Sendikamızın açtığı davada, Danıştay 5. Dairesi, sözleşmeli personelin de yer değiştirme, eş durumu ve sağlık mazereti nedenlerine bağlı olarak gerçekleştirdiği tayinlerde kadrolu memurlar gibi harcırah alması gerektiğine hükmetmiş ve hizmet sözleşmesinde Danıştay'ın yürütmeyi durdurma kararı yer almıştı. (Danıştay 5. Dairesinin Kararı).

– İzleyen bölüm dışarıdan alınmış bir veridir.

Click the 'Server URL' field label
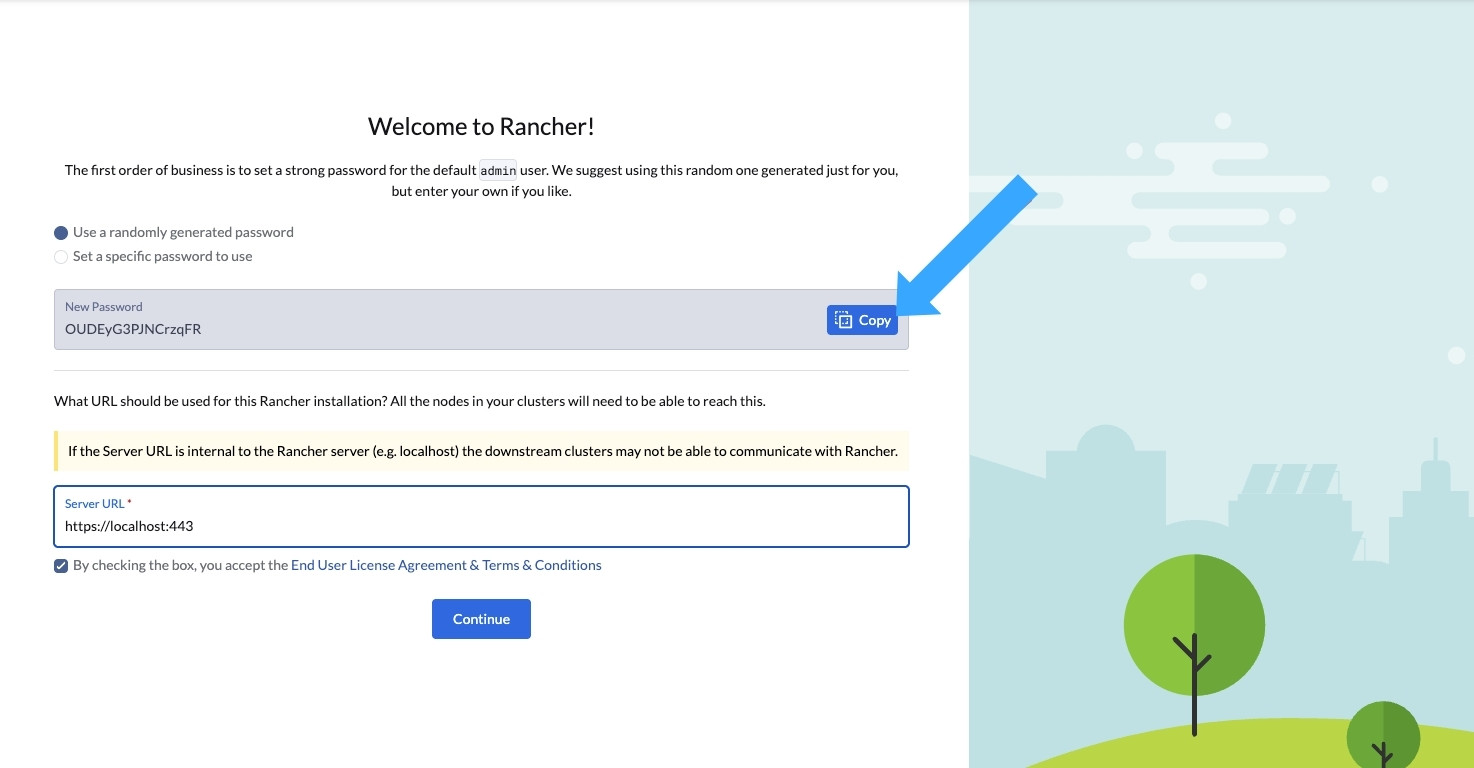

Ancak Hem hizmet sözleşmesinde hem de Sözleşmeli Personel Çalıştırma Esaslarındaki düzenleme kalkmadığı için sözleşmeli personele yer değiştirmelerde harcırah ödenmemektedir. Yargı kararıyla kazanılmış olan bu hakkın önündeki engelin kaldırılması için "Sözleşmeli personele geçici görev yolluğu dışında harcırah ödenmez." hükmünün de iptali isteyen sendikamız hukuk bürosu, gerekçesinde sözleşmeli personelin de Anayasa'nın 128. Maddesinde geçen kamu görevlileri kategorisinde bulunduğuna ve 657 Sayılı Kanunda öngörülen düzenlemelerin sözleşmeli personel için de geçerli olduğuna dikkat çekti.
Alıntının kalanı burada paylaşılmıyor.